At the online conference on boosting bank credit in 2024 held on February 20th, the leaders of many commercial banks proposed that the State Bank of Vietnam extend Circular 02/2023/TT-NHNN on debt structuring and loan rescheduling for another 6 to 12 months to provide both customers and banks with a more favorable condition for debt repayment.

Consensus on extending Circular 02

Mr. Ho Nam Tien, Chairman of the Board of Directors and CEO of Lien Viet Post Joint Stock Commercial Bank (LPBank), stated that LPBank has restructured approximately VND 2,500 billion of debt in accordance with Circular 02. However, it is still difficult to repay the debt by the deadline of Circular 02 on June 30th. Therefore, LPBank and other banks hope that the State Bank of Vietnam will extend the deadline.

This issue has also been raised by representatives of many banks at the conference and previous meetings.

Mr. Do Thanh Son, Deputy CEO of VietinBank, commented: “Customers will continue to face difficulties in the beginning of 2024 and until the beginning of 2025, so it is necessary to extend Circular 02 on debt structuring and keeping the debt category unchanged.”

In addition, Mr. Son also proposed specific provisions for setting aside reserves for restructured medium-term debts that have kept the same debt category. According to him, for the installments that this customer group has already paid off, there is no need to set aside additional reserves because the medium-term loan period is still ongoing.

Mr. Pham Quang Thang, Deputy CEO of Techcombank, also stated that Techcombank’s non-performing loans at the end of January 2024 remained the same as at the end of 2023, with a ratio of 1.2%.

> **Records**:
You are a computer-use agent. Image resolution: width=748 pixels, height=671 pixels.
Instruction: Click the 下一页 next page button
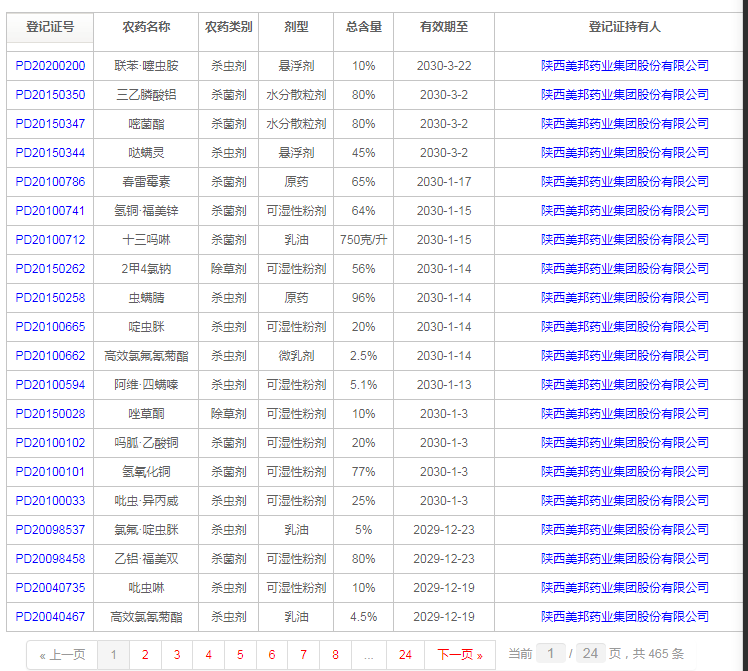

...

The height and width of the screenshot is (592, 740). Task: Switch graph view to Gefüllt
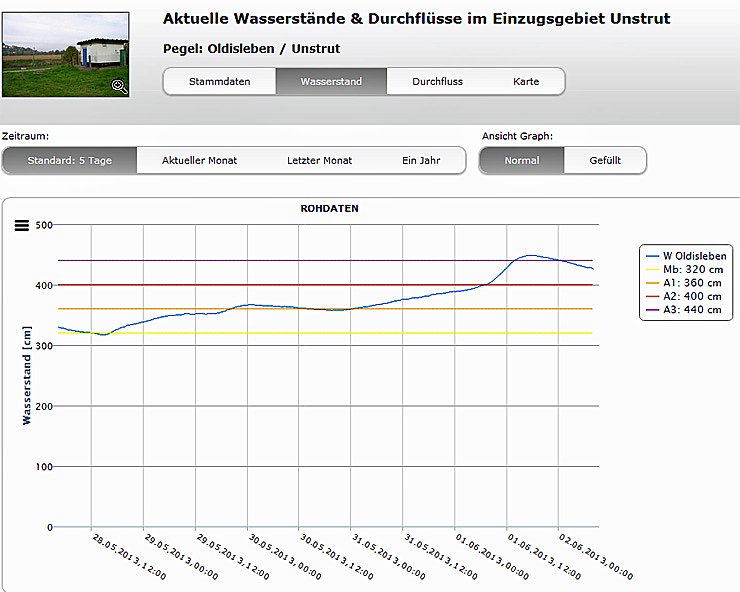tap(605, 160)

> **Goals**:
**A)** Answer these from the article on extending Circular 02:
(i) How much debt has LPBank restructured under Circular 02?
(ii) On what date does Circular 02 reach its deadline?
(iii) What was Techcombank's non-performing loan ratio at the end of January 2024?
**B)** Please list every person named in the article on extending Circular 02, with the position and bank given for each.
**C)** Carry on the article on extending Circular 02 from its last sentence.

> **Results for the exercise**:
**A)**
(i) Approximately VND 2,500 billion.
(ii) June 30th.
(iii) 1.2%.

**B)**
- Ho Nam Tien: Chairman of the Board of Directors and CEO of Lien Viet Post Joint Stock Commercial Bank (LPBank)
- Do Thanh Son: Deputy CEO of VietinBank
- Pham Quang Thang: Deputy CEO of Techcombank

**C)**
In terms of debt structuring for customers at Techcombank in accordance with Circular 02, at the end of January 2024, the bank has restructured approximately VND 6,000 billion of debt, and customers have begun to repay the debt gradually. However, according to Mr. Thang, to provide more time for businesses to repay the debt, Techcombank also proposed an extension of the deadline for debt restructuring and repayment under Circular 02.

Mr. Tran Long, Deputy CEO of BIDV, also believed that the expiration of Circular 02 on June 30th, 2024 would create significant pressure on debt repayment for businesses, while the treatment of bad debts of credit institutions also faced difficulties. Therefore, BIDV representatives proposed extending the application of Circular 02 until the end of 2024.

Regarding the proposals from credit institutions, Deputy Governor Dao Minh Tu also believed that it is necessary to consider extending Circular 02, but the extension period of 6 months or 1 year needs to be carefully reviewed.

Mr. Tu also suggested that the Credit Department of economic sectors, the Inspectorate, the Legal Affairs and Policy Department of the State Bank of Vietnam propose and issue this mechanism in the first quarter of 2024.

Why is credit growth decreasing?

At the same conference, the leaders of commercial banks explained the reasons for the low credit growth in the first few months of the year.

Mr. Nguyen Thanh Tung, CEO of Vietcombank, stated that in January 2024, the bank’s credit decreased by 2.3% compared to the end of 2023, equivalent to a decrease of VND 30,000 billion. Specifically, wholesale credit decreased by VND 19,000 billion and retail credit decreased by VND 11,000 billion.

The reason is the continued decline in consumer credit and real estate credit since 2023. The difficult economic situation, declining people’s incomes, the sluggish real estate market, few newly licensed real estate projects in 2023, and many legal obstacles are still hindering the real estate market. The difficult global economic context, reduced demand, and decreased export orders have also contributed to the low demand for bank capital.

Mr. Nguyen Thanh Tung, CEO of Vietcombank speaks at the conference. (Photo: PV/Vietnam+)

In addition, the low credit growth at Vietcombank is also due to some specific factors of the bank. Specifically, short-term wholesale credit accounts for a large proportion of Vietcombank’s total outstanding loans (70%), and loans for international payments and seasonal commercial financing are usually concentrated before the Lunar New Year. The demand of export-oriented businesses and FDI businesses also experiences a sharp decline at the beginning of the year (FDI businesses tend to repay their loans at the end of the year for settlement purposes).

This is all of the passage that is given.